Les branches de saule utilisées doivent être bien droites pour permettre de faire des lames régulières. Pour cela on liait les branches en bottes bien serrées et afin que le bois devienne dur et fende facilement on l'immergeait durant 6 mois dans une mare. Les branches sèches sont cassantes, les branches fraichement coupées se déforment en séchant. Retirées de la mare, les branches sont fendues à l'aide d'un couperet que l'on enfonce dans sa longueur avec un mouvement tournant. Pour arriver à fendre une branche en 3, 4 lamelles ou même d'avantage sur toute sa longueur, il faut avoir une grande habitude et avoir un tour de main qui n'est pas du tout évident. Un débutant gâchera beaucoup de bois. Ce travail était réservé à des spécialistes qui posaient le treillis de lames en les croisant, en les bloquant parfois à l'aide de liens en osier. Des types de treillis similaires servaient à confectionner des clôtures souples, résistantes, facilement transportables pour parquer le petit bétail (porcs ou moutons).
Une fois le treillis en place il ne restait plus (si l'on peut dire) qu'à remplir les murs de torchis, c'était le travail des maçons. L'argile, matière de base, était prélevée sur place, en général dans une pâture voisine de la construction. Pour se faire on ôtait à la bêche les mottes de gazon qui étaient soigneusement conservées. On ôtait encore quelques centimètres de terre arable et très vite on arrivait à l'argile qui était prélevée. A la fin du chantier on remettait en place la terre arable puis les mottes de gazon, non sans avoir déposé auparavant les déchets, les anciens torchis… au fond du trou.
La confection du torchis se faisait sur une surface propre et homogène, l'aire à battre d'une grange par exemple. Divers ingrédients entre dans sa confection.

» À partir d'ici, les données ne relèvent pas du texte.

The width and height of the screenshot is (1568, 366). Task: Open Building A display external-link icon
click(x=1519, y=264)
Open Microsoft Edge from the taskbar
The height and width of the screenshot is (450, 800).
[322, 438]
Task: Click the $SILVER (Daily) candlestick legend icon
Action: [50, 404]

Pour 5 mesures d'argile on met en général une mesure de sable gras et une mesure de chaux, pour lier le tout on ajoute de la paille d'avoine hachée en fétus de 5 à 10 cm, de la paillette de lin, du « cheffe » et parfois des poils de vache notamment pour les plafonds. Pour bien se travailler l'argile doit être humidifiée depuis plusieurs jours. Les maçons préparaient le matin l'argile nécessaire pour toute une journée, il n'y avait pas à craindre qu'il durcisse rapidement comme le ciment. Après avoir fait leur mélange, ils devaient travailler longuement le torchis à l'aide d'une houe jusqu'à ce qu'il n'y ait plus de boules d'argile, que l'ensemble soit bien homogène. Le torchis, suffisamment mouillé était déposé au fur et à mesure des besoins dans un ancien tonneau de bière récupéré dans une brasserie et coupé en deux. Puis il était taloché sur le treillis, un torchis bien préparé collait admirablement sur les murs et le travail avançait alors très vite.
Le premier jour les maçons posaient une grosse couche d'argile sur une face du mur. Quelques jours plus tard lorsque cette couche était sèche, ils déposaient une couche sur l'autre face et mettaient une couche de finition sur la première face.
Le mur terminé avait généralement une quinzaine de cm d'épaisseur. Il était finalement enduit d'une couche de chaux vive, qui donne la couleur blanche. Les poutres étaient entaillées de petits coups de ciseau à bois afin que l'argile y adhère bien. Le bon dosage d'humidité était primordial pour que le torchis adhère bien mais aussi qu'il ne se fende pas en séchant. Un torchis bien préparé se pose bien plus facilement que du plâtre ou du ciment.